2La prolepse apparaît ainsi au cœur des problématiques du romanesque : la vocation du genre à réunir dans une composition harmonieuse les agréments de l’histoire et ceux de la fiction trouve en effet dans ce procédé un miroir grossissant où se reflètent de manière plus ou moins cohérente les différents visages du narrateur, moraliste sérieux ou conteur plaisant à ses heures. Nous verrons les liens étroits que les usages de la prolepse entretiennent avec les conventions de la vraisemblance romanesque en étudiant dans un premier temps la fonction ornementale du procédé, puis son articulation à l’ordonnancement rationnel du récit. Enfin nous examinerons le type de relation que la prolepse instaure entre le narrateur et son lecteur.
1. Les prolepses fatales : ornements du récit
3Lorsqu’elles convoquent le destin, les prolepses de La Chrysolite s’inscrivent dans la tradition de la narration en prose : dans les récits historiques comme dans la fiction, le procédé est récurrent. Annonçant un événement catastrophique à venir, le narrateur autorise cette prédiction en alléguant les lois irrévocables du destin. La prégnance du lieu commun du revers de fortune dans le genre à succès de l’histoire tragique, popularisé à la Renaissance et remis au goût du jour depuis la fin des années 1610 par le recueil de François Rosset, contribue sans doute au goût de l’époque pour ce type de prolepse. L’intérêt de ce procédé réside dans sa capacité à dramatiser l’événement prédit en soulignant son caractère fatal. La tension narrative ainsi créée s’exerce à l’échelle locale : le bond effectué entre le repère présent du récit et l’événement désastreux à venir rend spectaculaire le revers de fortune annoncé. À l’échelle globale, la prolepse ménage une attente maintenue à un niveau intermédiaire entre la séquence narrative et le livre : l’effet d’annonce éveille la curiosité du lecteur qui appréhende les nouvelles informations du récit en se demandant quand et commentl’événement qu’on lui a prédit va intervenir. Par ce biais, l’allure fluviale et riche en péripéties de La Chrysolithe est régulée par un balisage proleptique qui rend plus captivant le flux du discours narratif.

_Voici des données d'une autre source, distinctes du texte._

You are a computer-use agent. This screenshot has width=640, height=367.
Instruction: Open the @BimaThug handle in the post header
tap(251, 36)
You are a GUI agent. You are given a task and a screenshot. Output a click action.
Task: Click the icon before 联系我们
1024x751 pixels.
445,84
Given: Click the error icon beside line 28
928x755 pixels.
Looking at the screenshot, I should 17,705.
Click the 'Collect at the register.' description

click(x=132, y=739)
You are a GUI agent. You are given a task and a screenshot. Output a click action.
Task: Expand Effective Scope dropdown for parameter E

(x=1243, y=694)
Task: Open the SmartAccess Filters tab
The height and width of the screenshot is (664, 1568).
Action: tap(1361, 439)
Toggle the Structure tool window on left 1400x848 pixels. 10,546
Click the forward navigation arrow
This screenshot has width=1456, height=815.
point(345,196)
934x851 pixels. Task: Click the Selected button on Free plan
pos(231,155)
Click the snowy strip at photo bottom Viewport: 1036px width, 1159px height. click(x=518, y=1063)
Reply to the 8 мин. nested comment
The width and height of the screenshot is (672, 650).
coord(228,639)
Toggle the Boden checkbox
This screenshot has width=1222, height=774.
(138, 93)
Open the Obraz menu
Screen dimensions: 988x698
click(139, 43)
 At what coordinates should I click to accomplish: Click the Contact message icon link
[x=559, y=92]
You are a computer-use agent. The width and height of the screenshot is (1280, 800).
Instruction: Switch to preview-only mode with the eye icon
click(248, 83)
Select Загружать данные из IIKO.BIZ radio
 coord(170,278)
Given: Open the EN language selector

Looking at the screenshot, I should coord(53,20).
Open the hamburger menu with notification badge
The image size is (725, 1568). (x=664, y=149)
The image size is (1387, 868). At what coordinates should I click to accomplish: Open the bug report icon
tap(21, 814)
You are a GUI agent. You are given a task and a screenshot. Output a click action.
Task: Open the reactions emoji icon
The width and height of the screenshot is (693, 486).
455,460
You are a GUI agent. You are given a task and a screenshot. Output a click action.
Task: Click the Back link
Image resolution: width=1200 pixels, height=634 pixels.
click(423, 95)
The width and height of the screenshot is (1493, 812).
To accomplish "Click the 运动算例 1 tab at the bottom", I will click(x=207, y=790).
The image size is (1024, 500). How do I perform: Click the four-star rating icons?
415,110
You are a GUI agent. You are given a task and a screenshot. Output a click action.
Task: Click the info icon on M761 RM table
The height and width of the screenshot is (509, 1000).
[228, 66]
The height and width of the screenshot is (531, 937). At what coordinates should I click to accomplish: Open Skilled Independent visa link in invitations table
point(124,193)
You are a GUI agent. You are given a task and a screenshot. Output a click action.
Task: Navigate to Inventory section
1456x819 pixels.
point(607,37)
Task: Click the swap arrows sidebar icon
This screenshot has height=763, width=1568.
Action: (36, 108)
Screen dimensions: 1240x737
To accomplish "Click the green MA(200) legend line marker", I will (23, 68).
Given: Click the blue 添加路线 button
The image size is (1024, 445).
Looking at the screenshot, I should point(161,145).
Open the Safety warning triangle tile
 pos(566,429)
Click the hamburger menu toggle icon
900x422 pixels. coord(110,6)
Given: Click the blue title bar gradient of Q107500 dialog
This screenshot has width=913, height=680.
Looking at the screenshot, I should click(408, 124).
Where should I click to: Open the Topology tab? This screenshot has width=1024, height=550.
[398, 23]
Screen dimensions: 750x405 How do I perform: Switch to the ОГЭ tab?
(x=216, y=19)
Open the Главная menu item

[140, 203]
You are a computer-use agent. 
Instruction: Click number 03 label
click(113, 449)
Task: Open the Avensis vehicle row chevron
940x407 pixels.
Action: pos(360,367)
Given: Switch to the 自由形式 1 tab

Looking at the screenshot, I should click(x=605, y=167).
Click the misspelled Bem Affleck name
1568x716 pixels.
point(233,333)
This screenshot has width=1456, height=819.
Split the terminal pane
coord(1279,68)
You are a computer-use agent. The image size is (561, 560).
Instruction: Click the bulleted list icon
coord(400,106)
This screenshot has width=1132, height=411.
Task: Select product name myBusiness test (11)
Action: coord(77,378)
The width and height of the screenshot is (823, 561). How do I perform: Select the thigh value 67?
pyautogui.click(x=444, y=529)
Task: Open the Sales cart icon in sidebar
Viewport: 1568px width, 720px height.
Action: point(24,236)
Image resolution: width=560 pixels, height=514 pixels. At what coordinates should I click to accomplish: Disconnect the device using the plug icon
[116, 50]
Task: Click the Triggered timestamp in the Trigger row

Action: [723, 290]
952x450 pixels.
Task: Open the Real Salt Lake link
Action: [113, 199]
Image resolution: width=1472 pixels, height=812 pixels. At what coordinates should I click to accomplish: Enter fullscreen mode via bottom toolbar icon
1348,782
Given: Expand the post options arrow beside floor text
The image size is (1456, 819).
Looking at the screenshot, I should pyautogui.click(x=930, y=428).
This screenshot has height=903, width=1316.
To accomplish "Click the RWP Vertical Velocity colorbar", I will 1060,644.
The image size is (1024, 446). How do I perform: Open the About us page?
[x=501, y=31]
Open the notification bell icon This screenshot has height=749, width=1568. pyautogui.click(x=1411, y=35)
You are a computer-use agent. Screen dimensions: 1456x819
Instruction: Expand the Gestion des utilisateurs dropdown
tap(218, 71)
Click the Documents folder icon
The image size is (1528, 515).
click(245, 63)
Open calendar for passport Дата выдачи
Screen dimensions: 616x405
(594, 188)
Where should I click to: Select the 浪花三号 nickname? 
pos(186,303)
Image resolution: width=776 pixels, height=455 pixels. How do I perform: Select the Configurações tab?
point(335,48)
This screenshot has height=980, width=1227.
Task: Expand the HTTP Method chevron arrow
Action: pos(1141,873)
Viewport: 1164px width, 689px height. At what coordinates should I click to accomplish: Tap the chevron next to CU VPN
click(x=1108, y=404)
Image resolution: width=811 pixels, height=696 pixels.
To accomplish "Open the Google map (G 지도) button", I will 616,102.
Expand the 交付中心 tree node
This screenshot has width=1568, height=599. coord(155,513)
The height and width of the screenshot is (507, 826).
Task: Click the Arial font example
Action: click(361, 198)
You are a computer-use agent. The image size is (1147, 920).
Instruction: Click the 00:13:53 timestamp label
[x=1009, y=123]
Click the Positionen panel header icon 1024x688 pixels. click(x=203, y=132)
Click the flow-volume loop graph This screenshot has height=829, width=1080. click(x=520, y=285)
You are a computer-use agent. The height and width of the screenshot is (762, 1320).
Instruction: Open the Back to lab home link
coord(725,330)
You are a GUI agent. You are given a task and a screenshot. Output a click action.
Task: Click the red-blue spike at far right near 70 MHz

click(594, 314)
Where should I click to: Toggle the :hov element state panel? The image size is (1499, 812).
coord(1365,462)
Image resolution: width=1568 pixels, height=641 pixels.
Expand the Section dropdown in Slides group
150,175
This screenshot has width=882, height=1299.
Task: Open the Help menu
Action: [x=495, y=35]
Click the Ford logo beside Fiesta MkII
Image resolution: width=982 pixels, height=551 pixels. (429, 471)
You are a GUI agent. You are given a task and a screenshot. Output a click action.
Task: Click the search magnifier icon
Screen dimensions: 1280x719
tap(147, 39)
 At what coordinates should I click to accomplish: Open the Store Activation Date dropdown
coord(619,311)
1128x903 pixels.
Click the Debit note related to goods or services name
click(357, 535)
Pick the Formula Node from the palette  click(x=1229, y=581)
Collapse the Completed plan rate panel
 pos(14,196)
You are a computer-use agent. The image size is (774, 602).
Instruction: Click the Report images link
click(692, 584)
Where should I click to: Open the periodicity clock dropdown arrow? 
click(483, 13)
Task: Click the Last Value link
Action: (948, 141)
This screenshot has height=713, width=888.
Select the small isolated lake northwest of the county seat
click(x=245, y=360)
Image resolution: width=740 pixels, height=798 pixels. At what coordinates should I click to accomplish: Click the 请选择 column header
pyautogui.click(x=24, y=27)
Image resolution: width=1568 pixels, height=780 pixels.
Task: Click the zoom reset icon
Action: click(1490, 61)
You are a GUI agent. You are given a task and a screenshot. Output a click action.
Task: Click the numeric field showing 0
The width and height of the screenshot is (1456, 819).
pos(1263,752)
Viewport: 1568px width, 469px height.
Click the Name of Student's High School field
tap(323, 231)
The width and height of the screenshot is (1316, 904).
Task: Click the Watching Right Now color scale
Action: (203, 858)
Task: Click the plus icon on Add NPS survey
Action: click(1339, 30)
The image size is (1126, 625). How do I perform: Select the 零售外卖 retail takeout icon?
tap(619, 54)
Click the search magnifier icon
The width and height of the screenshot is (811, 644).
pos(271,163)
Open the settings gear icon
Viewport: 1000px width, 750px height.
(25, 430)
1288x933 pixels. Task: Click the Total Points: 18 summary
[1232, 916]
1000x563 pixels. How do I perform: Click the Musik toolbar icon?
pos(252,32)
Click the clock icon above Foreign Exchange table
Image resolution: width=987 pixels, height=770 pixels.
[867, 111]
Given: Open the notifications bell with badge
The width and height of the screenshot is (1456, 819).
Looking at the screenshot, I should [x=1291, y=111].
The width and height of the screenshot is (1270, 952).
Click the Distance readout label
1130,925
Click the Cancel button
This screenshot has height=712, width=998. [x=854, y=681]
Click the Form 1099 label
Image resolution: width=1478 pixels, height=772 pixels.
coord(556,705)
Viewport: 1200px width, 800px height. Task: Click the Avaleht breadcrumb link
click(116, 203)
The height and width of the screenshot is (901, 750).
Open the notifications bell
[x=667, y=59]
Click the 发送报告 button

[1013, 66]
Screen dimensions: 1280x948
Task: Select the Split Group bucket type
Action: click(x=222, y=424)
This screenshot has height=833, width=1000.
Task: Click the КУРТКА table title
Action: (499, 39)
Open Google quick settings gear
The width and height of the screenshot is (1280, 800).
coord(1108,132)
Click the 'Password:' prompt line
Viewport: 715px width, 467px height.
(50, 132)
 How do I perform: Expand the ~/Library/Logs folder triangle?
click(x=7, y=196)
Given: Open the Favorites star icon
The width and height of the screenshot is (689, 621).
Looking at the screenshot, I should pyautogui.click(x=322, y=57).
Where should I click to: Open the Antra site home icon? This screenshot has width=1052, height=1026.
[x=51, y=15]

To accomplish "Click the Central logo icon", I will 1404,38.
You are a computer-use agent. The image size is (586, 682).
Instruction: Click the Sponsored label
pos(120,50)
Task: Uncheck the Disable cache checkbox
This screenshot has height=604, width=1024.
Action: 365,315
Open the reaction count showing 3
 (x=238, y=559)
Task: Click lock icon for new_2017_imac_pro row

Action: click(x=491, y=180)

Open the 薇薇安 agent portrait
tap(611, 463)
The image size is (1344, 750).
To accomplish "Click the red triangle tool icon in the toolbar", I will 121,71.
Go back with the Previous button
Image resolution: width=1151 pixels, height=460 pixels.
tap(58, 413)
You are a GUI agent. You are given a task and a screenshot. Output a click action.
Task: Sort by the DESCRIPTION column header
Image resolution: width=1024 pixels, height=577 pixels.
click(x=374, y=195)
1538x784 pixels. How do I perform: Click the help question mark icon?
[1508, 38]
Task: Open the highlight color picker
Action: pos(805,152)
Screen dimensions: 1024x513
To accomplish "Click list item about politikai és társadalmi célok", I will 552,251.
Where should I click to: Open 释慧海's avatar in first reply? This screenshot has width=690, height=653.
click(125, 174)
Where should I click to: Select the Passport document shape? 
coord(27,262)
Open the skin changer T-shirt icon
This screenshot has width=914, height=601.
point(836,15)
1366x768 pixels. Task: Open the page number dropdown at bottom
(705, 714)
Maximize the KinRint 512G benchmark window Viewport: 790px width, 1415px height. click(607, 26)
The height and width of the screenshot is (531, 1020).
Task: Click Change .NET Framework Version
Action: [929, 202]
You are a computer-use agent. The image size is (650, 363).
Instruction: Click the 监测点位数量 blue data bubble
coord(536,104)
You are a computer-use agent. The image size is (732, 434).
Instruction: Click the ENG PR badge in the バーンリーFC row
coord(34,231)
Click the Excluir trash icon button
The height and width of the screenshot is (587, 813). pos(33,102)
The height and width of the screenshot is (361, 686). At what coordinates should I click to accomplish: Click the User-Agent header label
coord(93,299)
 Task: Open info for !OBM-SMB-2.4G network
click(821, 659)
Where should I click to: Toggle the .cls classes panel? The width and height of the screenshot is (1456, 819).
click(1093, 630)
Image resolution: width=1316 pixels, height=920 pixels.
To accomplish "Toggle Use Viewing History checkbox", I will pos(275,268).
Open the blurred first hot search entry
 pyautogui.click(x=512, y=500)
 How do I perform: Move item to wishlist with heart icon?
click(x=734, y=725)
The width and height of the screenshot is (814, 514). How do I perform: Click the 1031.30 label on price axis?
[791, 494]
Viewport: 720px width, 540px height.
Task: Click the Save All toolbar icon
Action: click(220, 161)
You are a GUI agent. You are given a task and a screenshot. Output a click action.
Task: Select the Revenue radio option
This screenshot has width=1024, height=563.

4On en prendra pour exemple l’annonce de la mort de Phylistée, prolepse qui intervient dans le cadre d’une histoire enchâssée assumée par Lyvion, le frère de Clytiman. Dans la longue analepse qui occupe la totalité du deuxième livre de La Chrysolite, Lyvion raconte les amours de Clytiman avant que ce dernier rencontre Chrysolite, en particulier au cours de son périple en mer Adriatique. Lors d’une escale, Clytiman fait la connaissance du roi Teronde et de sa fille Phylistée. Celle-ci tombe amoureuse du jeune héros et décide de s’enfuir en se déguisant en homme pour le suivre dans ses aventures. Elle fait donc croire à son père qu’elle est morte en laissant ses vêtements à l’abandon sur le rivage, puis elle s’embarque au petit matin sur un navire qui lui permettra de rejoindre son amant. Le père retrouve les vêtements de sa fille mais se refuse, tant qu’il n’a pas vu son cadavre, à présumer de sa mort. Le narrateur intervient alors pour développer le paradoxe suivant : parfois, bien qu’une cause soit apparemment désespérée, notre imagination se nourrit de faux espoirs :
[…] il ne pouvoit croire de la revoir jamais ; et plustost que de perdre une si douce nourriture que le charme d’une telle esperance donnoit à son esprit, il eust creu que le destin eust deu faire un miracle pour son contentement8.
La prolepse narrative est énoncée immédiatement après ce passage. Le narrateur annonce au lecteur la mort prochaine, bien réelle et non feinte, de Phylistée :
[…] mais les loix du destin portent des Arrests qui ne se revoquent point ; […]. Et puis que les contentements ne vont qu’à la mesure de l’imagination, qui nous paye souvent d’une fausse monnoye ; il ne faut point s’estonner si Teronde se flattoit en l’attente d’un bien qu’il ne possedera jamais, et qui ne luy laissera que des regrets eternels de l’avoir perdu malheureusement9.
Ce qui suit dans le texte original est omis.